== Entries shown
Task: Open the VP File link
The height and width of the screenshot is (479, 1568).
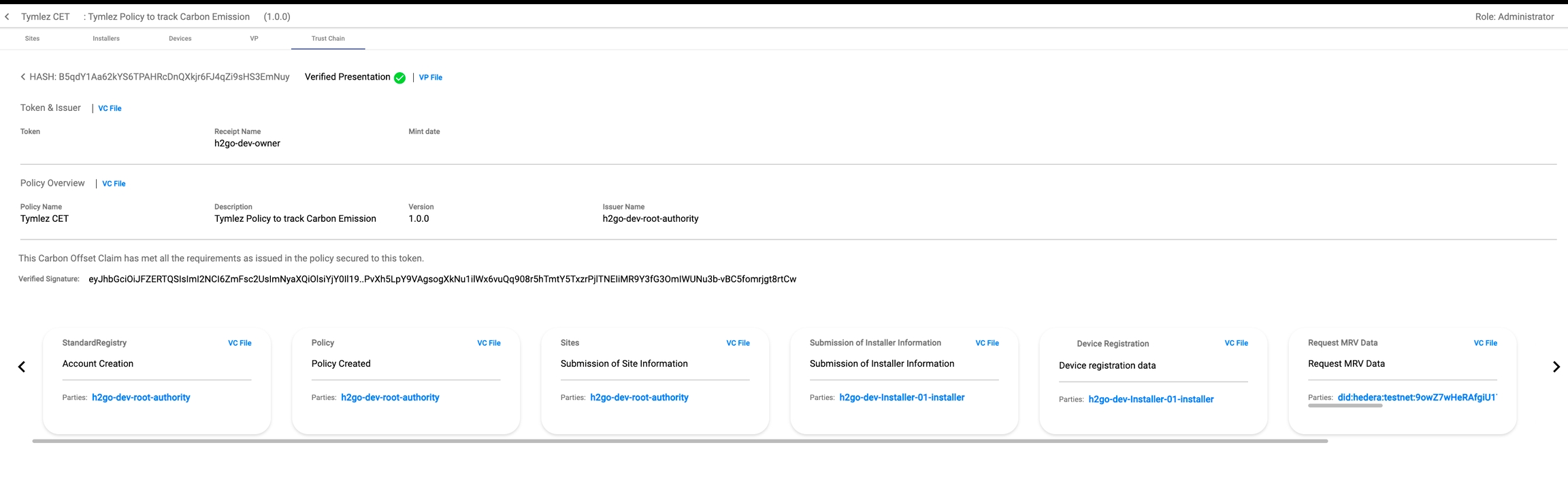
====
== Entries shown
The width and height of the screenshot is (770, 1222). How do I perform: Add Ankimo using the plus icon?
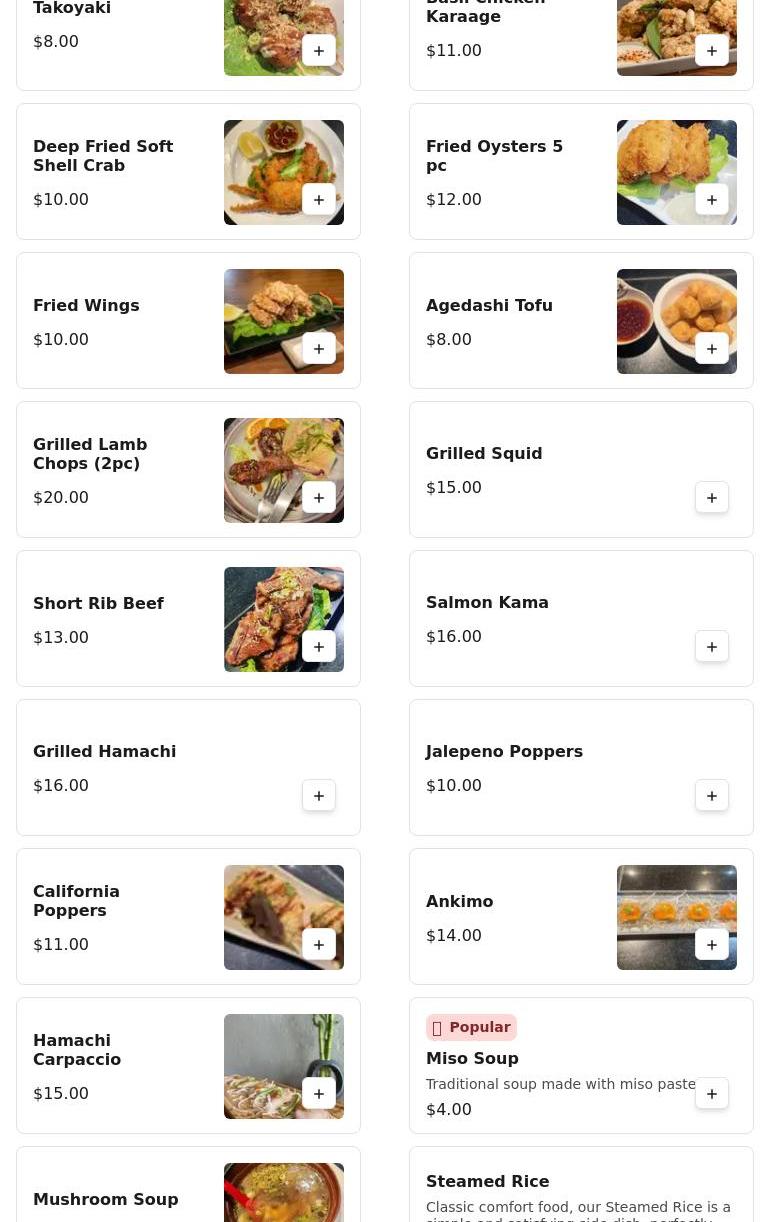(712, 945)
====
== Entries shown
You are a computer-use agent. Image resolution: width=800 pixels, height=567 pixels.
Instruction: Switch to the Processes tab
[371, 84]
====
Work item:
In the listing above, find the line containing "Task: Open the VP File link" and the line containing "The height and". Output them and every line between, exactly, and nothing else.

Your solution:
Task: Open the VP File link
The height and width of the screenshot is (479, 1568).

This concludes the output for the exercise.